Book 1: Gone With The Wind - Margaret Mitchell

Pulitzer Prize Winner 1936

I have a general rule - film tie-in covers are to be avoided. Yet I have no argument with the classic image from a classic film on the cover of this classic novel - it is an icon after all!

I first read this in my teens and my great memories have been fed in the intervening decades with periodic viewings of the film. That would appear to be a common experience for several in my reading group requested a reread.

Arguably the first blockbuster (it has sold more than 38 million copies) Gone with the Wind at 1010 pages is long .... very long ... too long?

It is essentially the tale of a tormented love triangle: Scarlett's unrequited love for Ashley, Rhett's unrequited love for Scarlett and ultimately Scarlett's unrequited love for Rhett. As a teenage I enjoyed the Rhett/Scarlett cat and mouse games but, in middle age, I tired of Scarlett's emotional scotoma around page 600. The green-eyed independent Southern belle, a spirited heroine to be admired when I was 17, is a selfish, heartless, unintelligent little madam. Like Rhett, at the end I couldn't give a damn about her predicament although I find myself debating whether the monster was created by the circumstances or by Rhett himself.

To reduce Gone with The Wind to romantic saga is to render it a great disservice. Set against the backdrop of the American Civil War and defeat of the South, military tactics and the corruption of scallawags, carpetbaggers and the administration during the Reconstruction of Georgia is laid out in all its fascinating and inglorious detail. So too are the effects on the population - the men who died, the women who survived and the slaves or "darkies" who were freed.

This brings us to the controversial elements of the novel. There is no doubt that Mitchell's portrayal is a patriotic pro-Confederate stance. The Southerners are also pro-slavery ... which is only to be expected. Anything else woud destroy the historical context of the novel. But does Gone With the Wind cross the line and become racist? There is evidence for this: the dimwittedness of the "darkies", who form a threatening anonymous mass after the war. And does Mitchell go so far as to endorse the formation of the KKK? On the other hand, when the negroes are named, they are honourable people who form a backbone of society. Think Mammy. Think Uncle Peter.

However there are those who are not so ambivalent as myself. AliceRandall says her book, The Wind Done Gone, is a form of political protest, an “antidote to the poison” of racism in Gone With the Wind. “I wrote this book so that Gone With the Wind would no longer sit on the shelf unanswered, so that young black girls who were damaged by that book, as I was, would have somewhere to turn,” she says. “To create a literary parody is to derive the most absurd thing possible from the original text, and that is what I have created in Cynara—an intelligent black woman.”

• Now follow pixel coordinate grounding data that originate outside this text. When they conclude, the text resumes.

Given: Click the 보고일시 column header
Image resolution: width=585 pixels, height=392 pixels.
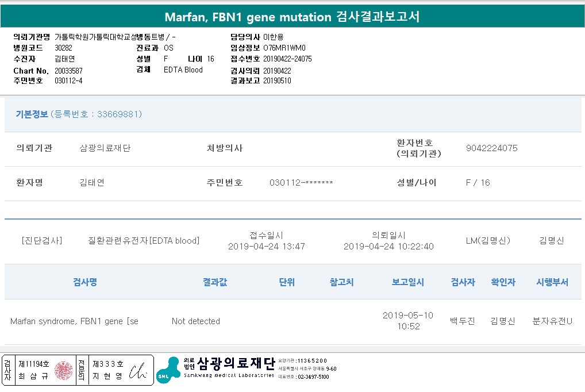Looking at the screenshot, I should [407, 282].

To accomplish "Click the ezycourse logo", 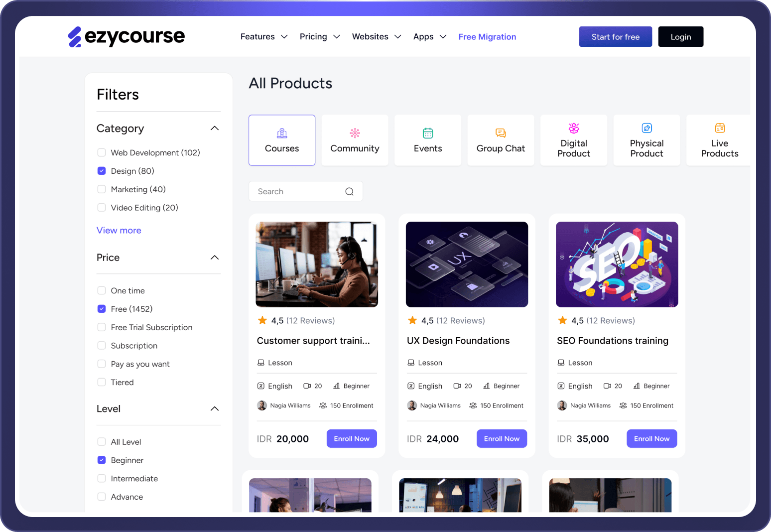I will click(126, 36).
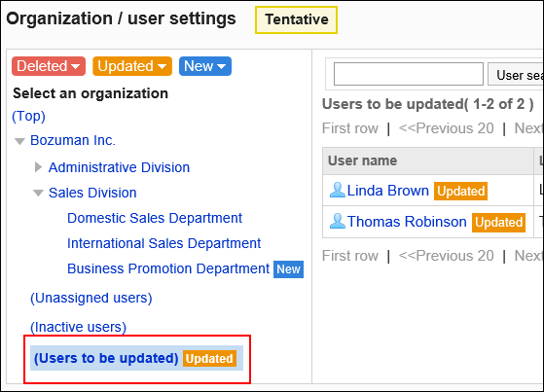Open the Deleted filter dropdown

pos(49,66)
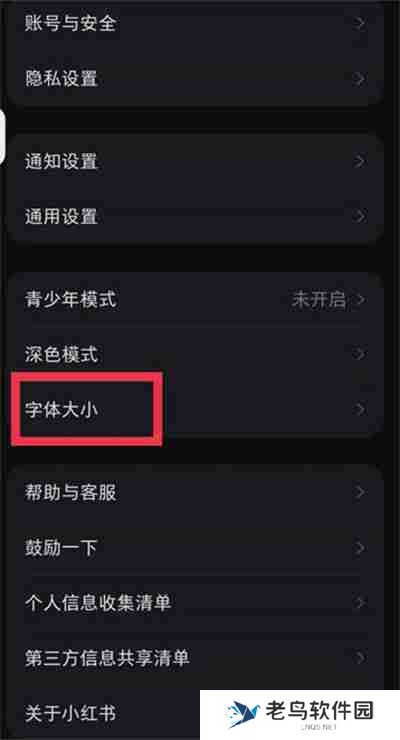Open 帮助与客服 page

pyautogui.click(x=196, y=492)
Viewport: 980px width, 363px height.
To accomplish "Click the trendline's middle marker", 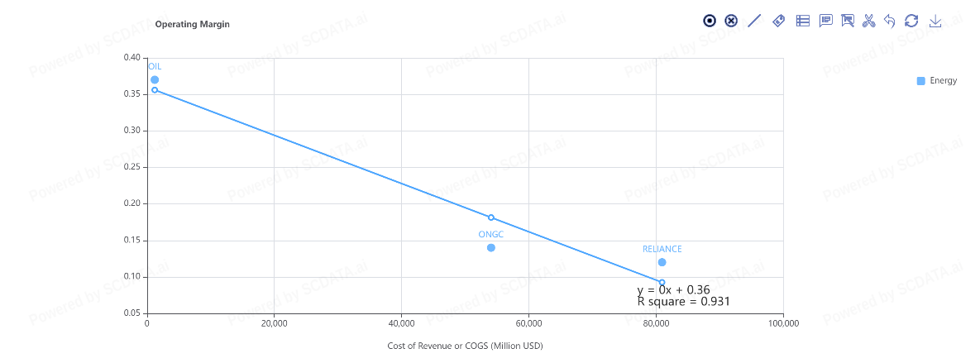I will 491,217.
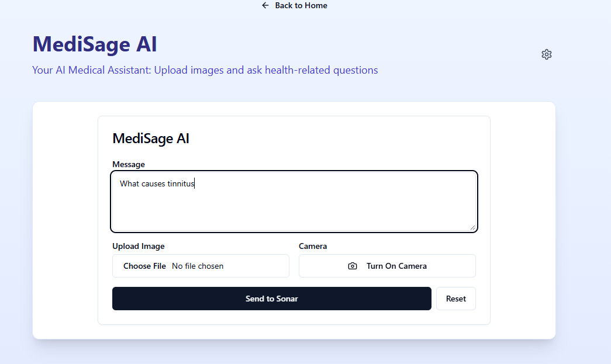Click the typed text 'What causes tinnitus'
This screenshot has width=611, height=364.
tap(157, 183)
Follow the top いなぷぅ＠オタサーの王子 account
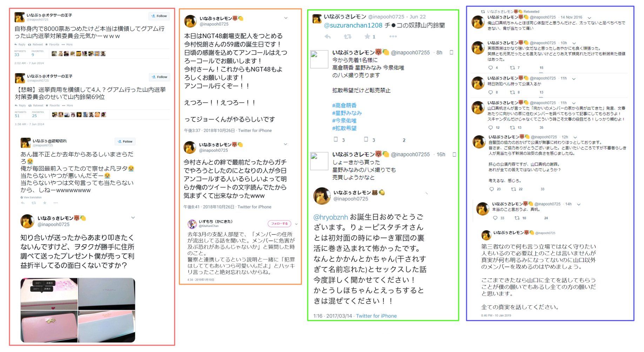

For those who wish to follow the further adventures of Scarlett and Rhett there are 848 pages of the authorised sequel Scarlett by Alexandra Ripley. Personally, I'll be leaving Scarlett in her mansion in Peachtree Street, Atlanta, the street, where unfortunately her creator met her demise. Margaret Mitchell was struck by a speeding automobile on Peachtree Street in 1949. She died 5 days later.


    You're not the first person I see mentioning the hints of racism in this book. The other person who told me about it was actually quite passionate about the subject, and not at all a fan of the book.

    Thanks for the very informative review. It sounds like the book does have redeeming qualities. Still, I can't say it's a priority for me. Maybe I will get to it one day.

    On July 18, 2007 at 3:04 PM Anonymous said...

    Nice review. GWTW is on my challenge list as well.

    I'm reading this right now. yes there is racism, but that is how most southernerns thought at that time. It doesn't take away from the story to me. I've always loved the movie and this is the first time I'm reading the book.